Please copy out the rows word for word, starting at the row that contains "Where should I click to: Click the IN" and ending after the row that contains "(x=385, y=90)". Leave the pictures out.

LISTING —
◇ ◇ ◇

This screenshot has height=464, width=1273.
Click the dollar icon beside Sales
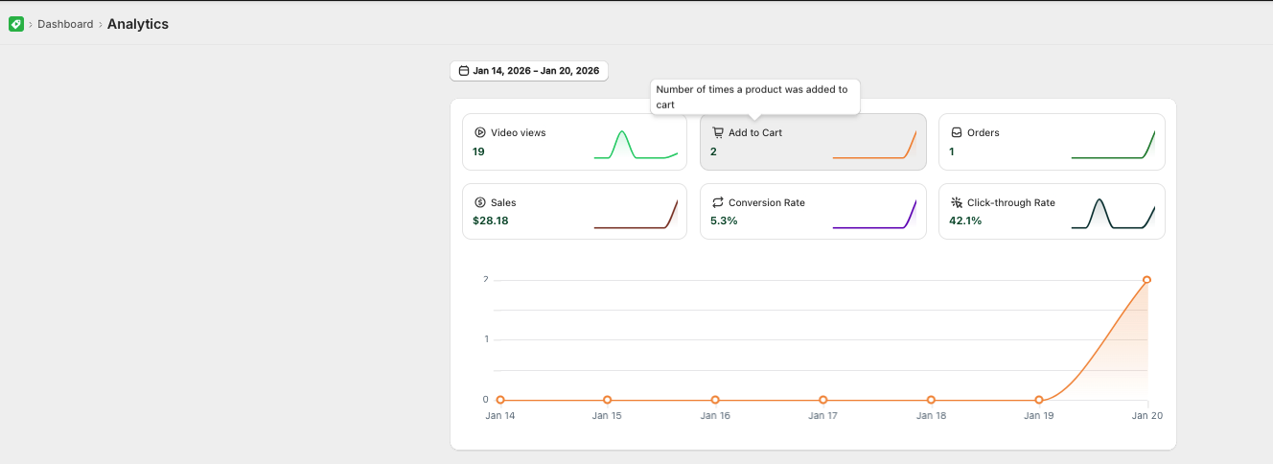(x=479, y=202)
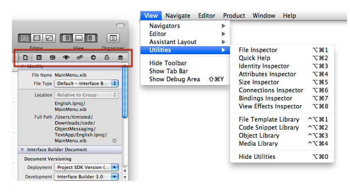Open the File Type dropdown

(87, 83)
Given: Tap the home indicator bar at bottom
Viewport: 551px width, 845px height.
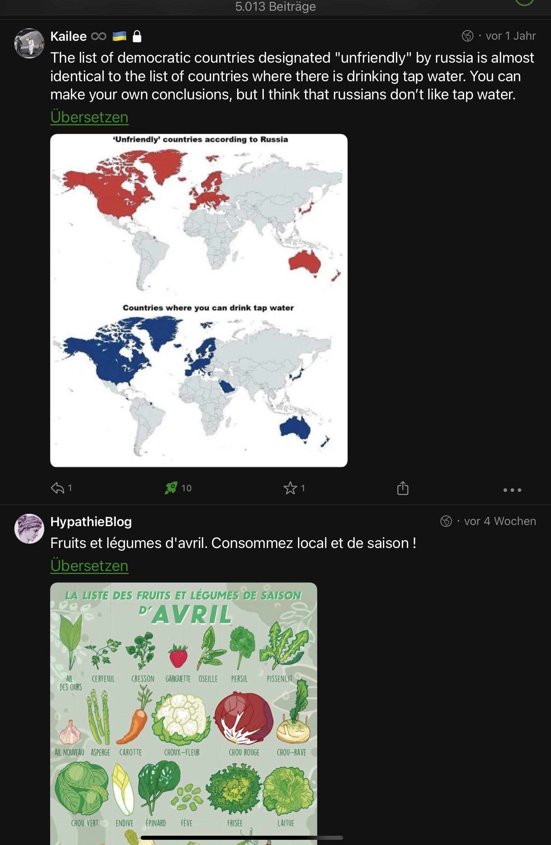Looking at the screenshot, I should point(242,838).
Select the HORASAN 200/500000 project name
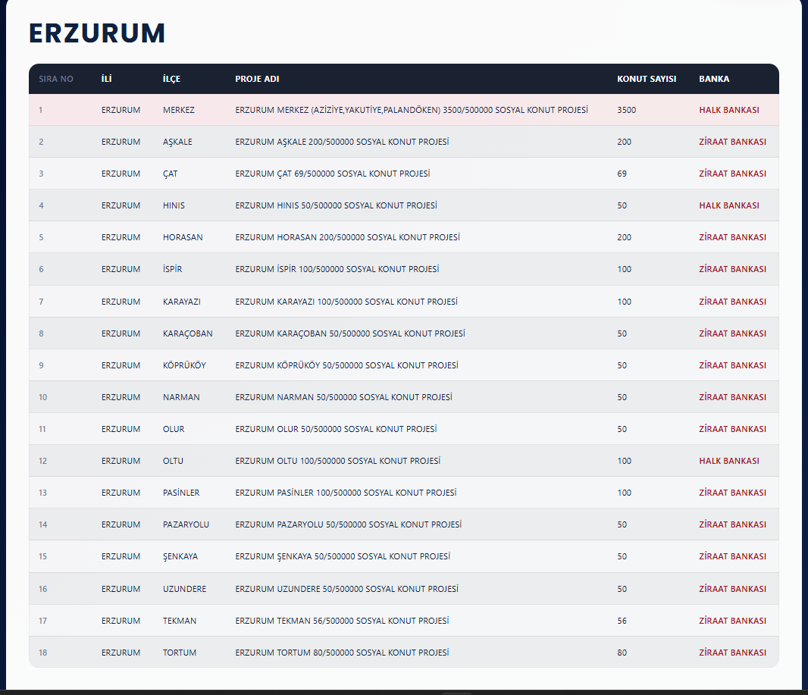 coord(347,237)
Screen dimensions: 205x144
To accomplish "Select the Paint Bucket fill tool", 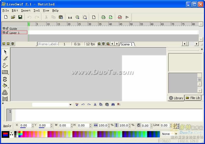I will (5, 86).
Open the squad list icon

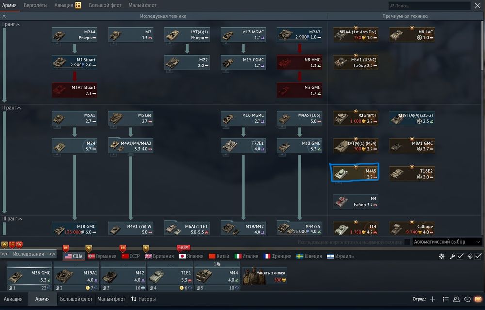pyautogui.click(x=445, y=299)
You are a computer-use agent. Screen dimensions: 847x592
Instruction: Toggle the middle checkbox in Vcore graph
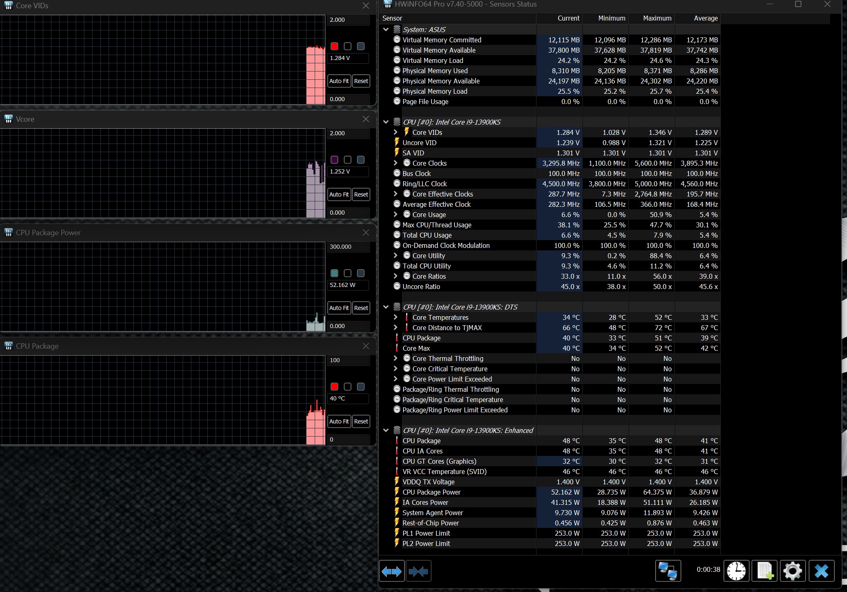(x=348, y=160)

◇ ◇ ◇

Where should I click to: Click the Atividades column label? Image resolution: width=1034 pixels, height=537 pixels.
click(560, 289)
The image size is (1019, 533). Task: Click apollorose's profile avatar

◇ ◇ ◇

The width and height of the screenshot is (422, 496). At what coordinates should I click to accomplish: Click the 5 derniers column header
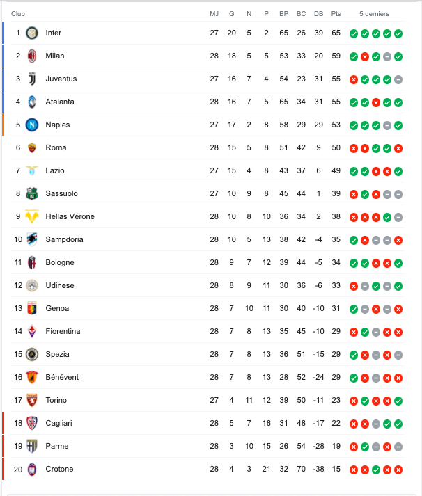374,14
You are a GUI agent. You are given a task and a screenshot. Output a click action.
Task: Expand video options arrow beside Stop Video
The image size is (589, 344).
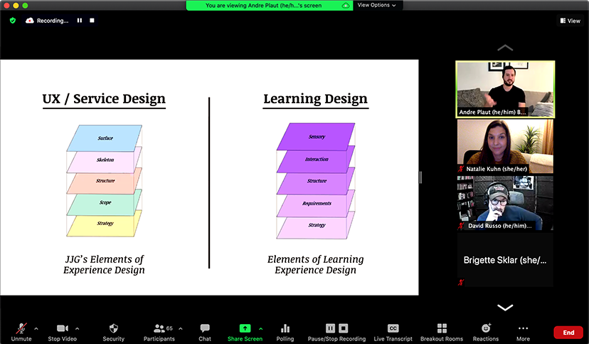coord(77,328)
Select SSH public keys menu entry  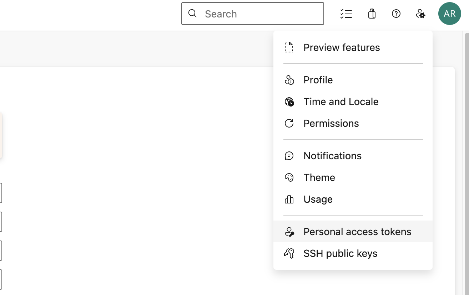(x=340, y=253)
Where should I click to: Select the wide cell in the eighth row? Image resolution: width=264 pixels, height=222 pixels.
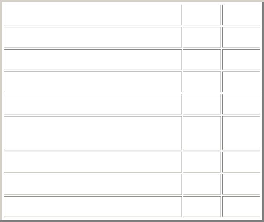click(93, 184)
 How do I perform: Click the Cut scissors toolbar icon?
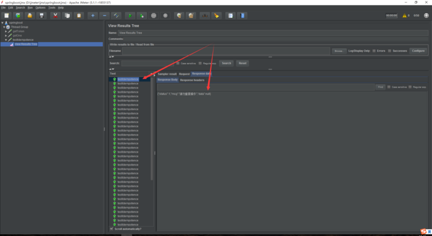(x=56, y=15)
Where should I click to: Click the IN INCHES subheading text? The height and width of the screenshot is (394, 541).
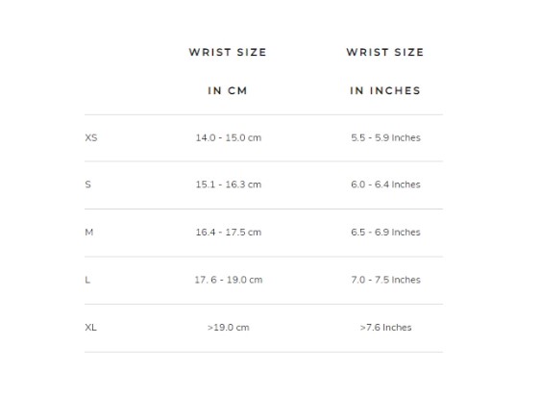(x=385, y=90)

◇ ◇ ◇

THE RESPONSE —
Where should I click to: Click the IN INCHES subheading text? The height and width of the screenshot is (394, 541).
(x=385, y=90)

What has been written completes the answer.